**WHAT YOU SHOULD DO:** What you return must be the lines of the data that hold the word "panel".
[[ SOURCE MATERIAL, beginning ]]
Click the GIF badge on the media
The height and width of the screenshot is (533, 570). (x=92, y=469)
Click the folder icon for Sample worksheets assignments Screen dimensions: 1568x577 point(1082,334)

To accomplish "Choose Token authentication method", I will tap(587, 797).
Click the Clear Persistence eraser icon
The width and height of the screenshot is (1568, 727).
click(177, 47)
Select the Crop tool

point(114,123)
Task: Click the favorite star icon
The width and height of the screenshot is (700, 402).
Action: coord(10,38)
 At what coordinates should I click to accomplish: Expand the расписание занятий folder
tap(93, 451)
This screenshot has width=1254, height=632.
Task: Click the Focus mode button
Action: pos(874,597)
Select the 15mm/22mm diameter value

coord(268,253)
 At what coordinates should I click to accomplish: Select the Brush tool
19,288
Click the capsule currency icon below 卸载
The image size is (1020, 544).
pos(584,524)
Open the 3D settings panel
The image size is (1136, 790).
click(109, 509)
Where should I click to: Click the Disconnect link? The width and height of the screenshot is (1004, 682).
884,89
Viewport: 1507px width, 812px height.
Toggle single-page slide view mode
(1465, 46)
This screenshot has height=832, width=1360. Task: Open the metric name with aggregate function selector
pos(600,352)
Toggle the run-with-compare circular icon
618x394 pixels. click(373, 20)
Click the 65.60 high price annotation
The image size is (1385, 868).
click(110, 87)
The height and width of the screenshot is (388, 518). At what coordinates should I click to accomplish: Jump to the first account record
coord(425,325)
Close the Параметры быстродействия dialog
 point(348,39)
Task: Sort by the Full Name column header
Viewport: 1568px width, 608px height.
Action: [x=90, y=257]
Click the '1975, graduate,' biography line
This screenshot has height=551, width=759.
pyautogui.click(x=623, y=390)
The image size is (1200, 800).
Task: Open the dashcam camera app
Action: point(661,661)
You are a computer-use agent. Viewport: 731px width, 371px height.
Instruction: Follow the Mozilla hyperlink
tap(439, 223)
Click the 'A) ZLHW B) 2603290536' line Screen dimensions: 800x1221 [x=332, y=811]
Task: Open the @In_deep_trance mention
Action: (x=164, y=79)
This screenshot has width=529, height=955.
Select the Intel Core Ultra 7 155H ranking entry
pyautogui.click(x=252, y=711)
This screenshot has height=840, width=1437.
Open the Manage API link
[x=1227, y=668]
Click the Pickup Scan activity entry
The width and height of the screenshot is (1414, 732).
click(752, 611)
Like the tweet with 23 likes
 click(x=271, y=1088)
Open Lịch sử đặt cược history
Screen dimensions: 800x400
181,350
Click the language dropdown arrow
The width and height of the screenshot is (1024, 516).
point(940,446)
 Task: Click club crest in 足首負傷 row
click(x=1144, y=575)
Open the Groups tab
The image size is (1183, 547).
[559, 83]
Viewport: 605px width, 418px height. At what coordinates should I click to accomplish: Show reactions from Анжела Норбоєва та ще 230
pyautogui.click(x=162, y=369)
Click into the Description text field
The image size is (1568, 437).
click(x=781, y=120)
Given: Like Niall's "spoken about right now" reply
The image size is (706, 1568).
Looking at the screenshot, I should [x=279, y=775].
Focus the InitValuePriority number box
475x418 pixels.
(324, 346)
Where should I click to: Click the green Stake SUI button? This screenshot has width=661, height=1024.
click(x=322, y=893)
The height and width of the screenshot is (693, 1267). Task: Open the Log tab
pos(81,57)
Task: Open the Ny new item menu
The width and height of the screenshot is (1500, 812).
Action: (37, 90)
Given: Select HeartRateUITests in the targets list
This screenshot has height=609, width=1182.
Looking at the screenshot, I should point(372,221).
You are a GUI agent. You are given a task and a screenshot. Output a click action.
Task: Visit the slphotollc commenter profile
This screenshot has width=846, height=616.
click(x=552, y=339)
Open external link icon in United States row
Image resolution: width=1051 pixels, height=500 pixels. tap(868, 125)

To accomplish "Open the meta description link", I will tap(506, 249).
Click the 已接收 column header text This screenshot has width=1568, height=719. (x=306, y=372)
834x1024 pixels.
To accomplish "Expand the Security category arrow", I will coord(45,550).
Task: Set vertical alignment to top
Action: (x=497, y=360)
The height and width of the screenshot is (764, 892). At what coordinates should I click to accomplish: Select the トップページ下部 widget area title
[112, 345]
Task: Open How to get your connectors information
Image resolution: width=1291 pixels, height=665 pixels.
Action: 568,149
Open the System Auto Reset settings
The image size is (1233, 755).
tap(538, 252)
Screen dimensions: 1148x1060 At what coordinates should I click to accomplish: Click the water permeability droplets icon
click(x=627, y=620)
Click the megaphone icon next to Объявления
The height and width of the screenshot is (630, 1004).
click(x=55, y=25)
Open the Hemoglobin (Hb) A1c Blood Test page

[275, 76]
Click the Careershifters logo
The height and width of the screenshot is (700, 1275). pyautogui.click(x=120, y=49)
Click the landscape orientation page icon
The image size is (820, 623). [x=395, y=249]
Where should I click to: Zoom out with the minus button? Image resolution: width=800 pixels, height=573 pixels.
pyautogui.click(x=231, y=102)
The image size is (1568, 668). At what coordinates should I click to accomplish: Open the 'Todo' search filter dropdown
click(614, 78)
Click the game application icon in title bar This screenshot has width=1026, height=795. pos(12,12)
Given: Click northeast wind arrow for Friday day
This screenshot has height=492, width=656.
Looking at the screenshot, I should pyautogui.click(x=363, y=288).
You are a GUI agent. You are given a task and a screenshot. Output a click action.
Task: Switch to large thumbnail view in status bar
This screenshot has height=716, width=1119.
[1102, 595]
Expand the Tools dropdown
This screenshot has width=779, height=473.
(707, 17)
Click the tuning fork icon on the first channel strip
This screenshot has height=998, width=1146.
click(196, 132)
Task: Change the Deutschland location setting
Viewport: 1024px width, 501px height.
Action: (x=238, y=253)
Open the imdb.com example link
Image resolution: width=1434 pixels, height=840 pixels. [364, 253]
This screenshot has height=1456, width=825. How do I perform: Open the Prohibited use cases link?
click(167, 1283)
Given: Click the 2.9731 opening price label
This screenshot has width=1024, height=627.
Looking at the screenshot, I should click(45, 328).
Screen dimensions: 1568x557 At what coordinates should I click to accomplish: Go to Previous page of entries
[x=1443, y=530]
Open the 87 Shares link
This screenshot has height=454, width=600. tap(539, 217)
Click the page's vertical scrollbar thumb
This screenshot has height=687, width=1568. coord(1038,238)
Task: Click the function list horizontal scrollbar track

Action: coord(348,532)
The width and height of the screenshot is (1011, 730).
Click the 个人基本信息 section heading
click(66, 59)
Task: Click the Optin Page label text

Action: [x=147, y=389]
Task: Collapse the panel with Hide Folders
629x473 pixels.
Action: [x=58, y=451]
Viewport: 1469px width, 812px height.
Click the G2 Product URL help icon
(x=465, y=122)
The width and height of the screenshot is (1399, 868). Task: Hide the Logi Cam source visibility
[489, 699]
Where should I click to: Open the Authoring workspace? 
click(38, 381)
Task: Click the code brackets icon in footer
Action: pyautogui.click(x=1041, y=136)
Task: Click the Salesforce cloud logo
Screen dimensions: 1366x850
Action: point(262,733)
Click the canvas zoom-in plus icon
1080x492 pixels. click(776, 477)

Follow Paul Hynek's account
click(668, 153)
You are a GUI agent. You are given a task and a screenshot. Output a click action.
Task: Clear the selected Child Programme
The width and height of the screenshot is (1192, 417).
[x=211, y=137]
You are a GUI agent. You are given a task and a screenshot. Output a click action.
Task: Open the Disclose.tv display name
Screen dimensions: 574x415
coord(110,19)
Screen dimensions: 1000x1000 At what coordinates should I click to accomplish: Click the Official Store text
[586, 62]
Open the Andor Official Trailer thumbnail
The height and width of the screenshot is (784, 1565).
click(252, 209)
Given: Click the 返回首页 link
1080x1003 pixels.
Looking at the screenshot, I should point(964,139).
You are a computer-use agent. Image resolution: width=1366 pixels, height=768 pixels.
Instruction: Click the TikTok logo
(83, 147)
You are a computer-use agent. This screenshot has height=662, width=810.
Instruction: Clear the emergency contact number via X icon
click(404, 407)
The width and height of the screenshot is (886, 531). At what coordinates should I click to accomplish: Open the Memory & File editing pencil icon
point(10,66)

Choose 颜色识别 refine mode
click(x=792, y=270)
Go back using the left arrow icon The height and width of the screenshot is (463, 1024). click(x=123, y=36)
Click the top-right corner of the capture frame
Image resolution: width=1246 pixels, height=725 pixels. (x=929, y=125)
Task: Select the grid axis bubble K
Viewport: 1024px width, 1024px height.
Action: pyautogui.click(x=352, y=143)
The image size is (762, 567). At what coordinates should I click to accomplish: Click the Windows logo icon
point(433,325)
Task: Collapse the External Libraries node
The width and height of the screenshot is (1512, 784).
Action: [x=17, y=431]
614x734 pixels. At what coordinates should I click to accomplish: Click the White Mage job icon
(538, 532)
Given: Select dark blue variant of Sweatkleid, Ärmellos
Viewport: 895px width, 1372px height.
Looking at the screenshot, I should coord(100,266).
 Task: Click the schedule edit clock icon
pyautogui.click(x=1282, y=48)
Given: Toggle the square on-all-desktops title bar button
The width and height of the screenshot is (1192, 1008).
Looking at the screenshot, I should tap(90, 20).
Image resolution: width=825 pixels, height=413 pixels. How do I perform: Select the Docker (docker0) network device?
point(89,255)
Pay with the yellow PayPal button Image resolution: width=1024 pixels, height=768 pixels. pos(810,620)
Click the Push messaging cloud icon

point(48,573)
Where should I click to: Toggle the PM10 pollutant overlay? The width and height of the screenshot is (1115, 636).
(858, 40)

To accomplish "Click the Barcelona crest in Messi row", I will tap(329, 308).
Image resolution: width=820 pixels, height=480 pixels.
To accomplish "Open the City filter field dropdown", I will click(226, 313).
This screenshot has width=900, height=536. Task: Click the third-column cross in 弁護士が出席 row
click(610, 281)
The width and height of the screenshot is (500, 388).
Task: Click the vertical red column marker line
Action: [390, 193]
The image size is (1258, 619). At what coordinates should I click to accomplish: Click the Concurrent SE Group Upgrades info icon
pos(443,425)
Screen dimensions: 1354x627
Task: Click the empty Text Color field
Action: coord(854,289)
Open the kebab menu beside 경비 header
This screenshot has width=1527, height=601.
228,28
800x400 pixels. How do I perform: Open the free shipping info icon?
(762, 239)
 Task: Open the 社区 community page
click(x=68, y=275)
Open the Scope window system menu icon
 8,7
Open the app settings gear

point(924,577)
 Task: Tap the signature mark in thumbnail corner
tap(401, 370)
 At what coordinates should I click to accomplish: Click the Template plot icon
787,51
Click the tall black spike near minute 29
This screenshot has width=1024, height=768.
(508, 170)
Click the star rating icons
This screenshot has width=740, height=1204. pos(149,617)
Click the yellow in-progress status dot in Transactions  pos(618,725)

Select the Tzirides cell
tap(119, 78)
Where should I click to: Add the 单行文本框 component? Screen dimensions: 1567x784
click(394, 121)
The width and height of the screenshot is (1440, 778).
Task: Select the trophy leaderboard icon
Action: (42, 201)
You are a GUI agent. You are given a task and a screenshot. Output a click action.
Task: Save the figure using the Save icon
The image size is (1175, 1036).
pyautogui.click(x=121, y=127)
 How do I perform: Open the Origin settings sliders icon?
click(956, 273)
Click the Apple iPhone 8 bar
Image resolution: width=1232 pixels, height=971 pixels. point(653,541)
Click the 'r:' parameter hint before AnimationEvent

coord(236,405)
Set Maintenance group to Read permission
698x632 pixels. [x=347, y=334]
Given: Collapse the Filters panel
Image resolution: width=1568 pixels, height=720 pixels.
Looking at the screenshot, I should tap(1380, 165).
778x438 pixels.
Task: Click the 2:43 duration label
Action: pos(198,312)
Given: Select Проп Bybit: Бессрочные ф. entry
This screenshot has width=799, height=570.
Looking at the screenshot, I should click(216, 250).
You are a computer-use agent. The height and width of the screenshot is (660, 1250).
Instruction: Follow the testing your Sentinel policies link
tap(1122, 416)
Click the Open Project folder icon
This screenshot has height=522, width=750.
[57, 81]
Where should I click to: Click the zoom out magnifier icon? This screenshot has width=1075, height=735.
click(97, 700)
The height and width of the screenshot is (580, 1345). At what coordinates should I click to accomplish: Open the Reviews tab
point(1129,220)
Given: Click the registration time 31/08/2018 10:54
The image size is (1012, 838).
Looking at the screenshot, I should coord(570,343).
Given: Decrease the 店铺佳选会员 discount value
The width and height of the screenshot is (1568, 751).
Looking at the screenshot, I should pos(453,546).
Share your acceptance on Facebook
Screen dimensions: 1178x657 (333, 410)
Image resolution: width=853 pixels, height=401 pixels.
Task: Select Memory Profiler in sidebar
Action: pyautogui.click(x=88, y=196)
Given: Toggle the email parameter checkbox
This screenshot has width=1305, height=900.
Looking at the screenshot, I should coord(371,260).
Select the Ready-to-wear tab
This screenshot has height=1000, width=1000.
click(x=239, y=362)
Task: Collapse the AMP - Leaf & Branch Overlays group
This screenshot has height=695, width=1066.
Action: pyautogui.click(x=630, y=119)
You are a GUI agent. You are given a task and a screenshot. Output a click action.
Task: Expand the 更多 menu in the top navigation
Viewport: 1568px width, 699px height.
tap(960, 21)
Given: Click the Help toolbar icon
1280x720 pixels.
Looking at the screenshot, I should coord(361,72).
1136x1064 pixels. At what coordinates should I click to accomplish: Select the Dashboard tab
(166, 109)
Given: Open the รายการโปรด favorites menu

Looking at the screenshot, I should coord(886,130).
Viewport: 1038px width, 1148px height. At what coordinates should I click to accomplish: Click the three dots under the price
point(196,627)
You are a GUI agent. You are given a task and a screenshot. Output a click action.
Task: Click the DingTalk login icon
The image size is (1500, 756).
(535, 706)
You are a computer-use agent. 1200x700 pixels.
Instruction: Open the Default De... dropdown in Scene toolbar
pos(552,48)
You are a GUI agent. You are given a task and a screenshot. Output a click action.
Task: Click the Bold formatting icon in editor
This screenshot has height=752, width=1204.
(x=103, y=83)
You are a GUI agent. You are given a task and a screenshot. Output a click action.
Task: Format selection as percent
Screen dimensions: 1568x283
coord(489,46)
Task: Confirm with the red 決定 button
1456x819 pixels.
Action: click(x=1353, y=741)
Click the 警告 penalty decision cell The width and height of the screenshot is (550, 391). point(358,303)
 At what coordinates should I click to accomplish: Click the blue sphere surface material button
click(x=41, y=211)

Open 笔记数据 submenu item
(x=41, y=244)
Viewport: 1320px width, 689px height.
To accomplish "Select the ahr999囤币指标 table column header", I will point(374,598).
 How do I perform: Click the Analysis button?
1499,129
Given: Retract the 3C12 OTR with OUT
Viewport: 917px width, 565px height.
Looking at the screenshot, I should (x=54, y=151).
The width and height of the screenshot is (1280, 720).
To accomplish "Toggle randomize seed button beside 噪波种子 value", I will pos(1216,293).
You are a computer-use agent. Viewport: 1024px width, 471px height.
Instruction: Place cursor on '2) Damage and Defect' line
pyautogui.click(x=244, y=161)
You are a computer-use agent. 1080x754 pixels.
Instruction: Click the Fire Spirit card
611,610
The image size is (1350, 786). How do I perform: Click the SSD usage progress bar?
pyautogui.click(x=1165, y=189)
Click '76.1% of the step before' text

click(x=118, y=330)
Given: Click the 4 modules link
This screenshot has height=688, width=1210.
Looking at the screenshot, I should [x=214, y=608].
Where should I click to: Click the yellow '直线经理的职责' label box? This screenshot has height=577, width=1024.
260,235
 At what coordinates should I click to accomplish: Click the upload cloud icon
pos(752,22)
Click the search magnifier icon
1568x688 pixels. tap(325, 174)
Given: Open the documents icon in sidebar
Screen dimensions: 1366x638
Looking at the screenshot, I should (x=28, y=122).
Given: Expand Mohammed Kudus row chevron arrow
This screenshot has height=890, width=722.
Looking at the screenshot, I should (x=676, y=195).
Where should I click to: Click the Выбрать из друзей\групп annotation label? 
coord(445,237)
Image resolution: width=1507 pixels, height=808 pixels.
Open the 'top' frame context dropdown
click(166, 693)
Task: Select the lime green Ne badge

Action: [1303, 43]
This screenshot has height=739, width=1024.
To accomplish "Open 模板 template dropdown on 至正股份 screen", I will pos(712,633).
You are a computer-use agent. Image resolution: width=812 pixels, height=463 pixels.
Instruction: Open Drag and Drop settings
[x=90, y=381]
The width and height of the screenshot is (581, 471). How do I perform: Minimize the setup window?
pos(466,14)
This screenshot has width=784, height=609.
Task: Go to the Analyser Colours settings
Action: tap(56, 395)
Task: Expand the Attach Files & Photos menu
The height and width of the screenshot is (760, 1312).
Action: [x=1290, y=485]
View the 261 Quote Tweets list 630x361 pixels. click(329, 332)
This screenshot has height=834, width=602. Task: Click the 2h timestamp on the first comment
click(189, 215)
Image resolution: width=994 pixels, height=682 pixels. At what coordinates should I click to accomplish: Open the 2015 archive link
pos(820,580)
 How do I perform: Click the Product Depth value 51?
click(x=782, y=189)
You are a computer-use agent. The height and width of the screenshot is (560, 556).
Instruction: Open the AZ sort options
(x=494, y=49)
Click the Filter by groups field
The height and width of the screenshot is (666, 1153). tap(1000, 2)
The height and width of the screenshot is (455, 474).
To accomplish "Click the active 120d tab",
[[ SOURCE MATERIAL, end ]]
**SOLUTION TO THIS PROBLEM:**
Open the 3D settings panel
Task: Collapse the panel with Hide Folders
Given: Collapse the Filters panel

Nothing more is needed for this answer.